Das ZEW reagierte auf die Kritik. In der Berechnung habe man die Wohnkosten zwar nicht als separates Wohngeld, aber als gebündelte Leistung im Rahmen des Bürgergelds abgedeckt, erklärte das Institut gegenüber dem ZDF. Zum zweiten Kritikpunkt, dass langfristige Auswirkungen des FDP-Programms auf das Wirtschaftswachstum nicht berücksichtigt worden seien, stellte das ZEW fest, dass im Rahmen der Studie nur kurzfristige Wirkungen zu berücksichtigen waren. Mögliche Folgewirkungen, die sich langfristig aus dem Wahlprogramm entwickeln, könne man nicht in die Berechnungen einbeziehen. Das gelte für jede Partei gleichermaßen, betont das ZEW.
Fazit: Im Vorfeld der Bundestagswahl haben sich diverse Wirtschaftsforschungsinstitute mit der Frage beschäftigt, wie sich die Steuerkonzepte der Parteien konkret auf das Einkommen der Bevölkerung auswirken würden. Die Zahlen gehen dabei teilweise deutlich auseinander, insgesamt zeigt sich aber, dass es in den Wahlprogrammen von Union, FDP und AfD die Besserverdienenden sind, die am stärksten von steuerlichen Entlastungen profitieren würden.
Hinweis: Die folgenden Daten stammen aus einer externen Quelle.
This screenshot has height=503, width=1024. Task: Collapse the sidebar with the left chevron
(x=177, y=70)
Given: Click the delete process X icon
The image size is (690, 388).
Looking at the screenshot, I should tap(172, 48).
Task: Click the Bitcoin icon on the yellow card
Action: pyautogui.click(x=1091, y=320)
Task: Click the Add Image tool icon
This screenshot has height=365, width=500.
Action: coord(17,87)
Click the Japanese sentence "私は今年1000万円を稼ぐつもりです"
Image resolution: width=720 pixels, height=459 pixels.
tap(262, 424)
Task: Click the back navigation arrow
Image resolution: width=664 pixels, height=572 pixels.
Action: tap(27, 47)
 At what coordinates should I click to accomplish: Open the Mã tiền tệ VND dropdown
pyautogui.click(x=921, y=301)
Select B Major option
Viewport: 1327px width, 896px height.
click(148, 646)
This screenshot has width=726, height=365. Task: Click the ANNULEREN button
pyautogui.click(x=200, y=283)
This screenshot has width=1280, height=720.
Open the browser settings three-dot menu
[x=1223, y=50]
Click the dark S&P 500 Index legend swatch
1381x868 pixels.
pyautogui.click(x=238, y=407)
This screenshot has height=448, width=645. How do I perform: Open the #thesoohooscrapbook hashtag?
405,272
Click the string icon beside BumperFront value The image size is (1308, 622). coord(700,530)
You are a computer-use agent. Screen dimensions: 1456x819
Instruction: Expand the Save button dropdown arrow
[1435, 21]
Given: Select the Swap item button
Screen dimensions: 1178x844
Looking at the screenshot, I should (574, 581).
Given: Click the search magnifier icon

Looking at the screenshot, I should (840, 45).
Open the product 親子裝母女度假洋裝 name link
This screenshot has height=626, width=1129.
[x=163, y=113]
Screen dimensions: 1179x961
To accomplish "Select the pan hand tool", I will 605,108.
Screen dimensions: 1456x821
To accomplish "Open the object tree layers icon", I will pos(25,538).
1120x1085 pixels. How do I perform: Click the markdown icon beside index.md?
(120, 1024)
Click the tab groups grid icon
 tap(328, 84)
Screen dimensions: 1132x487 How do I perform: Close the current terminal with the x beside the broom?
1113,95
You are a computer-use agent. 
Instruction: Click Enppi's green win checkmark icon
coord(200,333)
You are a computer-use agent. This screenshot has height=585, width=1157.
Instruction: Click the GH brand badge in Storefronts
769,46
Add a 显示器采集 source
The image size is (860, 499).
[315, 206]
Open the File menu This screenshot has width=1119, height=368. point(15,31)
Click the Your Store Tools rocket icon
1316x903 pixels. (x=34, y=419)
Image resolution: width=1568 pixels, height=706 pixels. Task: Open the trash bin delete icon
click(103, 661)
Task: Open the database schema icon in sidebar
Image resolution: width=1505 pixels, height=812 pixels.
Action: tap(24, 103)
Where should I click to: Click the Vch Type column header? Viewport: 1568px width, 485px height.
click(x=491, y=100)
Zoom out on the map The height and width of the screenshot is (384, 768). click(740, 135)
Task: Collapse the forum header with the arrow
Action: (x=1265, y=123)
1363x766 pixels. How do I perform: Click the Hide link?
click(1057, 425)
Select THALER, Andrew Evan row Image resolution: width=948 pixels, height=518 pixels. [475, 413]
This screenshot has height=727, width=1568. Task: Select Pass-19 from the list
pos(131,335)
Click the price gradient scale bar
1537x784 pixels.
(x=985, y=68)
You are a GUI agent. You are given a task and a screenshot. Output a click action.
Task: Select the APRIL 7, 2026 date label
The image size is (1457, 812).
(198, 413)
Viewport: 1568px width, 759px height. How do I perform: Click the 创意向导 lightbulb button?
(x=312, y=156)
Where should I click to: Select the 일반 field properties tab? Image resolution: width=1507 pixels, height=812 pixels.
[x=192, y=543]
SPD und Grüne setzen dagegen tendenziell auf eine stärkere Belastung hoher Einkommen, so der allgemeine Befund. Die Institute weisen jedoch darauf hin, dass ihre Resultate nur als Näherungswerte zu verstehen sind. So können etwa längerfristige Effekte der Wahlprogramme, z.B. auf die Konjunktur, in den Berechnungen nicht berücksichtigt werden. Auch habe man teilweise mit Schätzungen arbeiten müssen. Aus diesem Grund sind die Analysen der Institute immer wieder Gegenstand der Kritik.